#18: What A Year of Being Single Taught Me

If you asked me what I was doing a year ago today, a random Thursday in May, I would tell you that I was probably coming back from the gym to get ready for a happy hour with my best friends in Delaware, blowing out my hair, contouring my face, preparing for $5 vodka-soda pitchers, blasting Life of Pablo and pathetically waiting to see if my ex-boyfriend would text me and tell me this was all a bad dream and we could go back to the way things were.

Not all break-ups are clean – and mine definitely wasn’t. It was filled with a million more texts, phone calls, meet-ups and tears than I ever anticipated (or recommend for that matter.) But over a year later, I can tell you that’s not the case anymore – everything is clean.

A year ago I would have been staring at my phone waiting for him to reach out to me or wondering if I should reach out to him. And sometimes he would and sometimes I would and sometimes it was a bad idea and other times it was false hope. Sometimes we would be pouring our hearts out to each other, and other times – there was nothing. It was like a death, but instead the person is here a few days here and there to make you feel like they’re not actually gone. But the truth remains, they’re gone – it’s over. And that goes for the both of you.

I couldn’t watch the shows we used to watch before bed without my body going into a panic that I was there, alone, and eventually I would just cry myself to sleep, hoping it would feel better tomorrow. I couldn’t drive down specific streets because they were too familiar and making a left rather than a right killed me.
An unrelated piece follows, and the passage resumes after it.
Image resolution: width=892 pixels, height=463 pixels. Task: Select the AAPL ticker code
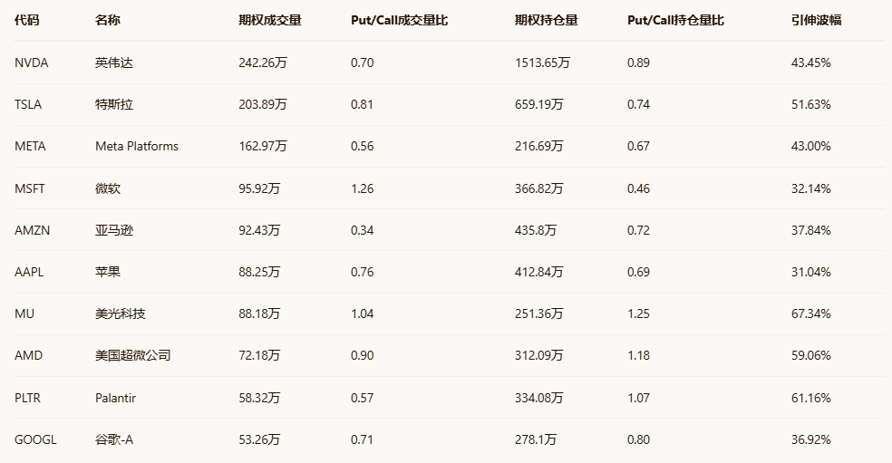point(30,272)
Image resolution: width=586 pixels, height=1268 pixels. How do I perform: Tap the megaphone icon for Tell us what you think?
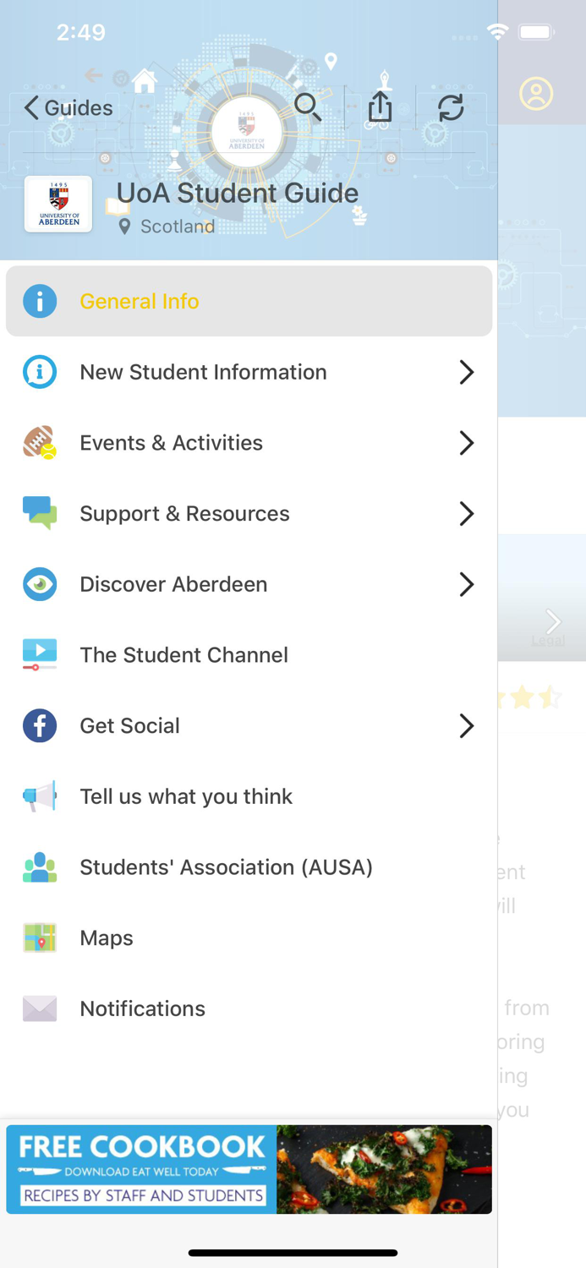pyautogui.click(x=40, y=795)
I couldn’t go to certain places with my friends because I felt like I was always looking over my back to make sure we wouldn’t have another run-in. I was crippled by my own life and mind.

I thought that I would never get to a place where my peace of mind could exist. I thought that I would have to run, that I would have to avoid it all in order to move on, to move past how much it hurt to sit there and say that after four years of love and loss later – I’m just Irene now.

It didn’t go away over night, if anything I took my sweet time with it. First I would just just get fucked up like 5 days a week and workout like I was training for the Olympics because life is all about balance – right? I’m kidding.

But then when I got bored of that and college ended without realizing it, I sat with the pain I was feeling and got to know it. Got to learn why it felt so strong and why it hurt so much, and guess what I learned?

Breaking up is hard, but I broke up with myself a long time ago and that relationship was the harder one to repair.

I couldn’t look him in the eyes until I could look myself in the eyes again, and that’s where the growth and the end to my mourning came. You should never feel so alone in your own skin, you should never feel like the end came and you were at a dead end yourself. But I did.

The last time I thought about me and just me and not me with someone else I was 17. Can you imagine how much growing up I was supposed to do and never did because my life seemed like it would be mapped out for me if I just stuck with my boyfriend, stuck with a  path and a plan? I wrote a piece once that talked about how I thought I could plan my happiness – and how one day I realized I couldn’t. Happiness would come with the acceptance of myself.

I had to learn what I liked, who I liked, and what Irene, JUST Irene likes to do and say and think and feel. I learned that I like to be out a lot, I like to meet people, I like to travel, I like to do nothing but grab wings and beer with my best friends and just chill. I don’t like plans, I like waking up and going with the day ahead as a blank slate. I like sitting and reflecting on who I could be and who I’ve been so far.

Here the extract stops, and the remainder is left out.